Data were inserted in a data form and were analyzed by SPSS ver. 20 software (IBM Corp., Released 2011, IBM SPSS Statistics for Windows, Version 20.0. Armonk, NY: IBM Corp.). To compare the tools (IF, and conventional mode) Mc Nemar test was used. P < 0.05 was considered statistically significant.
4. Results
Among 2580 digital panoramic radiographs including 1078 males (41.78%) and 1502 females (58.22%), MIC was visible in 827 (32.1%) cases (331 unilateral, 462 bilateral and 34 in midline, collectively equal to 1289 canals) using IF and 820 (31.8%) cases (347 unilateral, 439 bilateral and 34 in midline, collectively equal to 1259 canals) in conventional mode. Mc Nemar showed no significant difference between the two methods (P > 0.05).
Generally, there was no significant difference in the average extension rate of unilateral and bilateral canals using IF and conventional mode (P > 0.05). Table 1 shows the frequency of the extension rate of MIC using IF and conventional mode.
5. Discussion
Till date, it is not clear whether software application can enhance the diagnostic value of digital imaging. Because of diversity of enhancement modalities, studies assessing their clinical applications are frequently performed. In the present study, visibility and extension rate of mandibular incisive canal using IF and conventional mode were investigated and MIC was visible in 32% of the cases that is in agreement with a study conducted by Raitz et al. (6). In a study performed by Jacobs et al. MIC was visible in only 15% of the panoramic radiographs (8).

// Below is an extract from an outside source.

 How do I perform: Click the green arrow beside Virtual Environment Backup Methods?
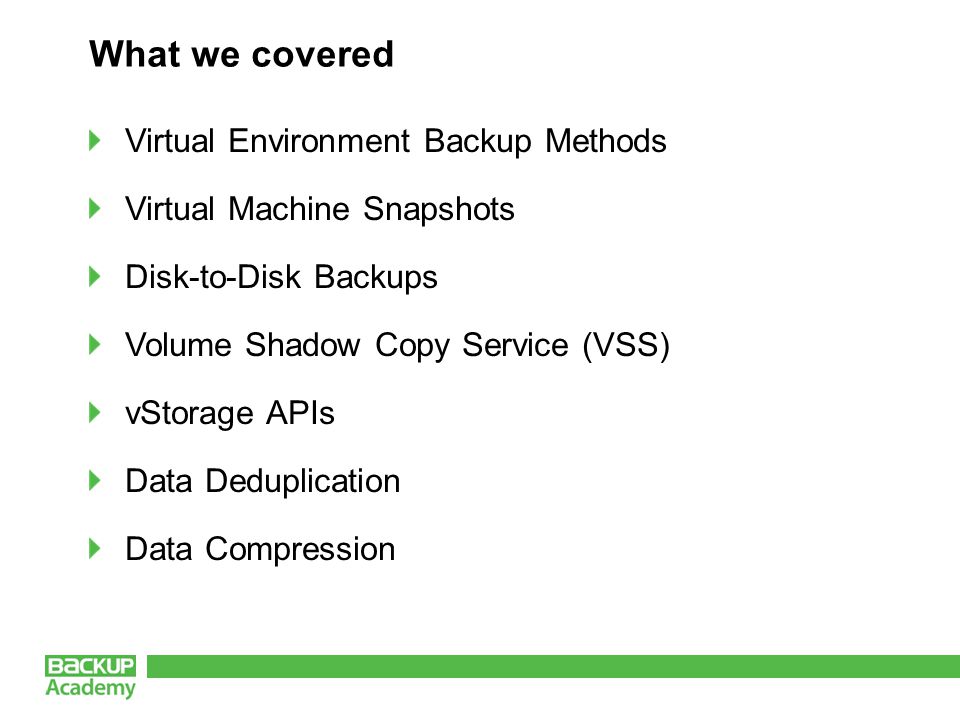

Higher visibility of MIC in the present study may be because of the difference in the system of radiography and also racial differences between the studied populations. Again, the study population is lower (about half) than the current study. Another probable reason may be due to the analogue system used in the study carried out by Romano et al. (4) in which no kind of manipulation is possible.
Visibility of MIC in CT scans and CBCT images was reported in the range of 78 to 94.4 percent (5, 6, 8-10). Due to the limitations of panoramic images in showing the anterior region of the mandible and because the panoramic view shows a two-dimensional image of a three-dimensional subject, lower visibility of MIC in the present study can be justified.

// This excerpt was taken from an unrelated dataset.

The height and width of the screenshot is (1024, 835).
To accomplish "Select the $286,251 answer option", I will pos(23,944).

Comparing IF and conventional mode, there was no significant difference in the visibility of MIC. This insignificance can be partly attributed to the skilled eyes of the expert observers who were able to detect MIC even in the conventional mode. Visibility of bilateral canals and the extension rate of the canal were slightly higher in IF. This can imply the better optical contrast caused by IF which could be significant if non-professional observers performed the investigation.
Previous studies have used IF in different diagnostic procedures. Kal et al. have shown that using IF cannot increase the accuracy of determination of tooth length (15). Kamburoglu et al. concluded that IF does not help in the diagnosis of vertical root fracture (16). According to Haak et al. IF cannot reveal additional information in the diagnosis of interproximal dental caries (17).
Collectively, according to the results of present and previous studies, IF cannot enhance the diagnostic quality of panoramic radiographs and in case accurate determination of canal position is necessary, CBCT images are recommended.